Focusing on impact monitoring, two complementary approaches are mainly adopted in literature for impact detection and, subsequently, for the estimation of potential impact damage. The first method, namely passive monitoring [
2,
3,
4,
5], often referred to as impact force reconstruction [
6], identifies an impact by analyzing the time-series strain data generated by the impact itself, which provide information about impact occurrence, location, and force. The second approach, namely active monitoring [
1], can be performed by generating travelling waves, typically by means of piezoelectric transducers, which propagate inside a specimen at ultrasonic speed and are then detected by a distributed sensor network. Several features can be identified in the acquired signals, which can be directly related to specific structural impact damages that occurred along the wave path. If bounded media with relatively small thickness are concerned, like in most of the cases reported in literature [
3] and in the present work, this method is often referred to as Lamb wave monitoring [
7,
8,
9].
Both passive and active monitoring strategies involve the acquisition of dynamic signals generated either by the occurrence of an impact or by an active transducer, thus requiring the sensor network to be associated with high frequency acquisition systems. This has been done so far by means of strain gauges and accelerometers [
10], typically exploiting a network of piezoelectric transducers connected to high sampling rate oscilloscopes (MS/s) [
11]. More recently, optical fiber sensors (OFSs) have been also proposed for impact monitoring [
12,
13], impact force reconstruction [
6], and Lamb wave monitoring [
14] due to their greater sensitivity and reliability, reduced size and weight, cost-effectiveness, and immunity to electromagnetic interference, which make them attractive especially for those applications where safety represents a critical issue. However, most of the works reported in literature have been performed by means of Fiber Bragg Gratings (FBGs) [
3,
12], which ensure good reliability and high signal-to-noise ratios. Nevertheless, their acquisition systems become all the more demanding as the frequencies of the monitored phenomena increase. Monitoring of mechanical wave propagation inside composite materials has been also recently proved by exploiting dynamic strain Brillouin sensors [
15,
16], which can provide appealing strain distributed information along the entire sensing fiber, yet requiring a complex and expensive interrogation HW. In this framework, optical fiber interferometers represent a valid alternative for acoustic and ultra-acoustic sensing due to their extensively proved, highly-sensitive monitoring capabilities with bandwidth up to MHz [
12], resulting in an interesting compromise every time a specific punctual SHM applications requires HW simplicity and reduced costs.

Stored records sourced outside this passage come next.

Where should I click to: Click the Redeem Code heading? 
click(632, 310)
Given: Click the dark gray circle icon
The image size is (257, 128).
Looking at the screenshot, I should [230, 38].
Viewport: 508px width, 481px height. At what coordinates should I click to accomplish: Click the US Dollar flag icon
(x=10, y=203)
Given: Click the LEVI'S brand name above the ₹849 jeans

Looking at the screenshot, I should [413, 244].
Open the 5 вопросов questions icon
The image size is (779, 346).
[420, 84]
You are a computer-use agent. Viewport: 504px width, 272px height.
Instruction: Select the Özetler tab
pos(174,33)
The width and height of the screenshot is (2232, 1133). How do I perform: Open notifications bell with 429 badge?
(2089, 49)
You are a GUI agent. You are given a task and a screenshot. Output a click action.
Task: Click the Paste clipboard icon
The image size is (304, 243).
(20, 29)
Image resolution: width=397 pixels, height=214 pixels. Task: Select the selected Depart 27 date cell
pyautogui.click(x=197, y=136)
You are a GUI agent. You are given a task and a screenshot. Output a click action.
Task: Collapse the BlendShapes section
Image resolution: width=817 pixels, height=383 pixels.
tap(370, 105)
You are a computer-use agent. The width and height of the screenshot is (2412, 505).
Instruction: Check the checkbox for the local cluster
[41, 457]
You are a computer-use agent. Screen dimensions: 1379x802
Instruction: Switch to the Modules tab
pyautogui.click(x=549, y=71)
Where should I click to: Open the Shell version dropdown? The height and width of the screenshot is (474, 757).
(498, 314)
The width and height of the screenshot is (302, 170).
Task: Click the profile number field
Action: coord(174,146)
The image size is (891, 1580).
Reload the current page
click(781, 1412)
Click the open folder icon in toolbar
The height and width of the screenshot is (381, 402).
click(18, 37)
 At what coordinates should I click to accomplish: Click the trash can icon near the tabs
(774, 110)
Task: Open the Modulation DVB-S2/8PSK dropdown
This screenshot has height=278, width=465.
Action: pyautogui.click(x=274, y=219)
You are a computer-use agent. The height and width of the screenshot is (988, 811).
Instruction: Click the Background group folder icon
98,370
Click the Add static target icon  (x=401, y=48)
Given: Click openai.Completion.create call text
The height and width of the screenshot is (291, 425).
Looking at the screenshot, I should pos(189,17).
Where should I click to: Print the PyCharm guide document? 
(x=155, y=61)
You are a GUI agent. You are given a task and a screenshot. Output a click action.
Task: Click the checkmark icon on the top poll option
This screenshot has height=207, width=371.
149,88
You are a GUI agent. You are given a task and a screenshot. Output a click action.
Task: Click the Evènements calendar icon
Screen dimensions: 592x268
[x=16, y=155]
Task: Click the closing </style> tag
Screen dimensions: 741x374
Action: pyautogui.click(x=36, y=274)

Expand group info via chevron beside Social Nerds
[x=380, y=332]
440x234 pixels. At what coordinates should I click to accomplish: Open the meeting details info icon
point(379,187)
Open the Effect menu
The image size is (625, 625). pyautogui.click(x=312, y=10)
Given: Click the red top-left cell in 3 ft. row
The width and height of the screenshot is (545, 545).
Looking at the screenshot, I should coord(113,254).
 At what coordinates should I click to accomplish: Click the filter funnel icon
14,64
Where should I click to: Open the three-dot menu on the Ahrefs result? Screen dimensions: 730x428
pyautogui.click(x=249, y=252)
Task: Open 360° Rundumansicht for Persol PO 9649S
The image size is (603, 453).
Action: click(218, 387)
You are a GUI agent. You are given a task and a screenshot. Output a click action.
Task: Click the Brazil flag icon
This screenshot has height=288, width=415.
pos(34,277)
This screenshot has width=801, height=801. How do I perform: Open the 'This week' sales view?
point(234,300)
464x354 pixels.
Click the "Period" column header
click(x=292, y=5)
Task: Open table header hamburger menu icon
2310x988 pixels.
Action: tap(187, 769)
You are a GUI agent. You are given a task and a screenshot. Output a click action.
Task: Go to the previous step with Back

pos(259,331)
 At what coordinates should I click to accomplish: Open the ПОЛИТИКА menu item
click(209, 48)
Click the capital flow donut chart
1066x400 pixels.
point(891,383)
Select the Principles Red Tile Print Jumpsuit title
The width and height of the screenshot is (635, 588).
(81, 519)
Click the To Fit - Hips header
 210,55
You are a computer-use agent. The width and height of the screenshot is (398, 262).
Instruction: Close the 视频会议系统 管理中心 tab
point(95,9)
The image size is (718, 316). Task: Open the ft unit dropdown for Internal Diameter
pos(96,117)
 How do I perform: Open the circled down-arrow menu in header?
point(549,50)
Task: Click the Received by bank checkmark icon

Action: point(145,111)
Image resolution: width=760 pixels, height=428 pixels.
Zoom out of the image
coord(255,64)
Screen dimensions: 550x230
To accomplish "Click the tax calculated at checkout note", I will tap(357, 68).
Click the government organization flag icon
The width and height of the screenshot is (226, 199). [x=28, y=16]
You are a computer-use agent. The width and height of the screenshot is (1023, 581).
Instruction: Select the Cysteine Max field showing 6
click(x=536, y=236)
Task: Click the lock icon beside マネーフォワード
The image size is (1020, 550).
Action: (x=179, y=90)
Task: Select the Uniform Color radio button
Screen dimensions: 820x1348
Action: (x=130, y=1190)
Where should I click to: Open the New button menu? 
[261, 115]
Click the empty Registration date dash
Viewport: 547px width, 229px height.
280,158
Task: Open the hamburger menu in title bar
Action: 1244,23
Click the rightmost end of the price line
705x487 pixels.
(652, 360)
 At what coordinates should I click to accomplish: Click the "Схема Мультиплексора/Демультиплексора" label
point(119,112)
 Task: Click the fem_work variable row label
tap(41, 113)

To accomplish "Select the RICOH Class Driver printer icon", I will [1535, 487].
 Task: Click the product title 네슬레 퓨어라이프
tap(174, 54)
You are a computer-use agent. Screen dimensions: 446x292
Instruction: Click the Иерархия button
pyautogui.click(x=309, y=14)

The interferometric approach is adopted in this study to acquire dynamic signals for active and passive impact monitoring in metallic structures. In particular, it exploits a novel sensing solution based on standard optical fibers associated to an innovative phase-diversity coherent detection scheme, which retrieves in a completely passive way the high-frequency phase information carried by the optical signal. The sensing fiber can be configured in different layouts in order to meet the requirements of the specific monitoring application, finding the proper tradeoff between the required sensitivity and need for a local measure. As an example, as suggested by several works related to ultrasonic wave detection with FBG [
17,
18,
19], an accurate detection of high frequency signals reasonably requires a relatively short gauge length, which, in turn, can limit the sensitivity of the sensor itself. In this work, the sensing fiber is arranged into multiple loops glued only for a short length to the structure in order to increase the interferometric sensitivity while still guaranteeing a localized measurement, as required for the acquisition of very high frequency dynamics. A first experimental proof of this solution, which combines sensing fiber coils with an interferometric approach has been recently demonstrated in [
20,
21] for both passive monitoring of acoustic emission and active damage monitoring based on ultrasonic wave scattering. In this work, for the first time, we describe in detail how the sensor configuration, intended as the gauge length and the number of the optical fiber loops, can been selected to maximize the performances of the coherent fiber optic monitoring solution for two highly dynamic cases, namely Lamb and impact strain wave signals, for active and passive impact monitoring applications. Specifically, the focus of this work is the analysis of the quality of the acquired sensor signal in different layouts and not the inference on either the impact or the impact damage features. The strain waves generated first by a piezoelectric transducer and then by an impulse dynamometric hammer on an aluminum skin panel are acquired by the fiber optic coherent (FOC) sensor and then signals are verified by comparison with a numerical Finite Element Model (FEM) and with traditional piezoelectric (PZT) sensors.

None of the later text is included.